I managed to get my hour of cardio in this morning and some grocery shopping, but that’s about it. I walked Izzy when I got home and I’ve been pretty useless since.
On a happier not, I haven’t binged in over 6 weeks. My eating hasn’t the greatest, but at least I haven’t been stuffing myself with cake, cookies, ice cream and candy. I’ve even had bread in the freezer for a month and I haven’t inhaled the whole thing. I am so happy that I found Brain Over Binge.
Hopefully this is a cold and nothing else. I have so much that needs to be done around the house. I was so proud of myself for getting up early and hitting the gym and grocery shopping all before 11am on a Saturday morning.
Being sick is just not okay.
I was incredibly happy to see this tonight.
via my instagram
Cynnamon is finally attempting to come out of hiding. The poor thing has been hiding for almost a week. I guess it’s hard at almost 17 years old to get used to a new house after living in the same apartment for your whole life. But, tonight she seems to finally realized she’s in a safe place and it’s okay to come out and look around.
Tomorrow we go back to the apartment and clean up anything we left behind. I really don’t want to go back there, but I know we left a few things and the place could use a good vacuuming and mopping. Plus, the husband needs to get his motorcycle out of the garage. I don’t want to go back there.
What a I really hope to do this weekend is get my home gym set up. If we can get the apartment all set (we are paid up until the end of April) I want to get the home gym set up on Sunday. My treadmill is set up, but the Bowflex isn’t and all my free weights are packed away. I don’t have time to do all the things I want to do. The husband leaves in a week and I want to spend as much time with him as possible.
I’ve now gone 26 days binge free thanks to Brain Over Binge. I’ve never been so proud of myself. Not even when I lost 130 pounds or when I ran my half marathon. Now, I’m reading another book called Diet Recovery 2. I’m it’s also opening my eyes and I’m hoping it will end my diet struggles. I need to just be ME again. Since I stopped binging and worrying about food, I’ve been the happiest I’ve been in a very long time.
What are you most proud of?
Saturday was moving day. By 10pm Saturday night the husband and I were passed out on the bed exhausted. But, we’re here!! It’s so quiet in the house. No one stomping above us or slamming of doors below us. It’s pretty awesome.
I brought the cats over the morning of the move. Both Molly and Bradley have adjusted pretty quickly.
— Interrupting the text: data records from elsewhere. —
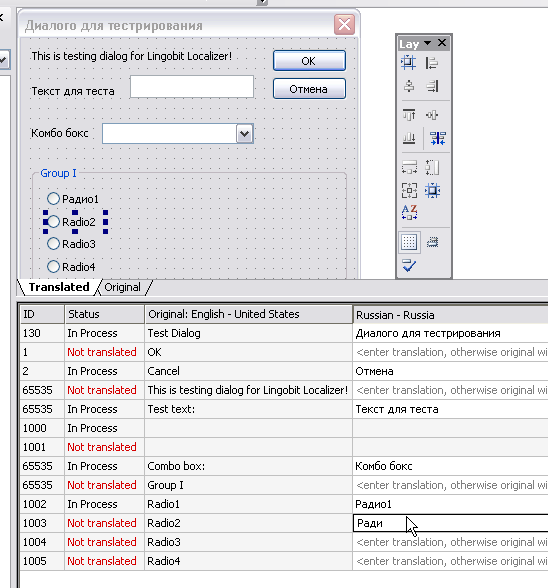
Task: Click the AZ size-to-content icon
Action: click(409, 212)
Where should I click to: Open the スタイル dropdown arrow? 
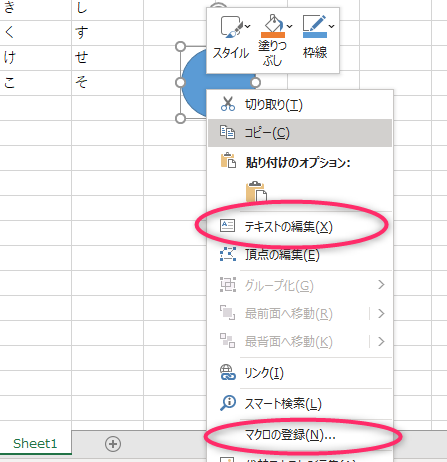coord(248,26)
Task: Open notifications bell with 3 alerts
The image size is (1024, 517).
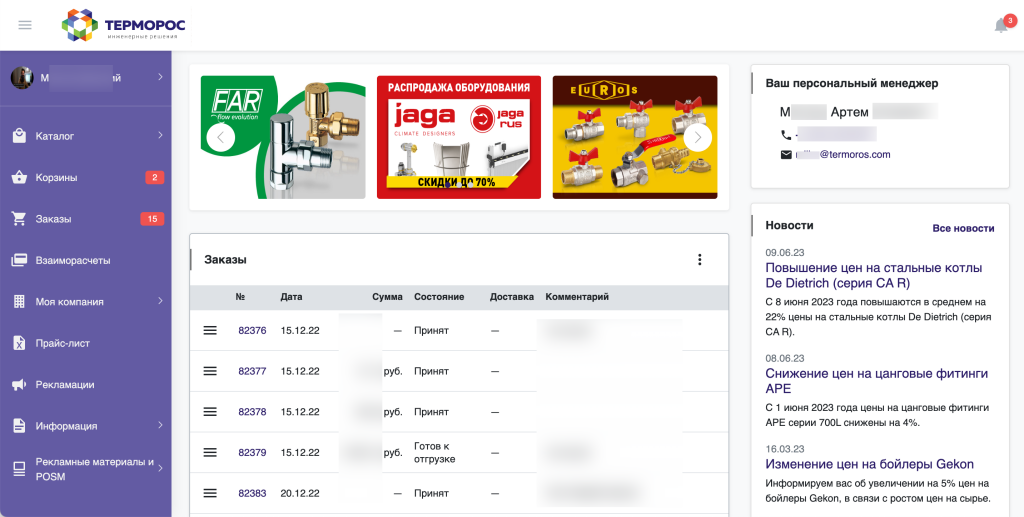Action: (x=1001, y=25)
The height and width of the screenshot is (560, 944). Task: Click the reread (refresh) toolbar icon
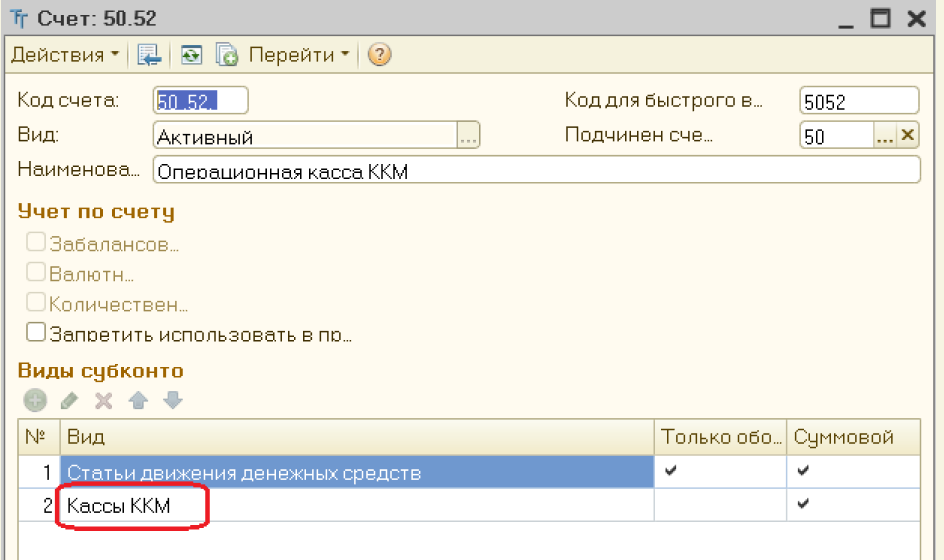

Cynnamon not so much. She is sulking in the master bedroom and freaks if you try to bring her out. I brought food in there for her because I haven’t seen her eat.
Here is Bradley (from my Instagram) this evening when I got home from work tonight:
I think he was watching the dogs across the street.
We still have to unpack and get things straightened out, but we’re here!
I’m finished reading Brain Over Binge. What an amazing book! And such an eyeopener. And I haven’t binged in 22 days. I’m so happy and proud of myself.
What did you do this weekend?
Have you ever moved? Do your pets handle it okay?
I’m off work for the next four days. That means lots and lots of packing and cleaning and getting ready to move into the house. Yes, the closing was the 5th, but we have the apartment until the end of the month so we have PLENTY of time to get the house ready.
Did I mention my neighbors have chickens?
Chickens. It’s like I live on a farm or something. But, I quickly learned that chickens are GOOD to have around. They eat bugs. Like ticks, spiders, etc., etc. And that got us thinking maybe we want chickens? I mean, we have a huge yard. HUGE!! And I yesterday my coworker and I went to the Tractor Supply Company next to our office and look at what we saw?
Babies!! Are they not the cutest little chicks every?? Seriously. I want them all. They had ducks, too, equally as cute. The husband and I both had chickens growing up, but that was a very long time ago.
A very Happy Birthday to my sister, Ellen!!
Don’t be jealous of her footie pajamas’s. We were truly the classy ones in the neighborhood.
Again, I’m going to talk about how much I love the book Brain Over Binge. It’s amazing. I love it. And if you have a binge problem like me, I totally think you should check it out. No binge in a week and a half. It’s a miracle.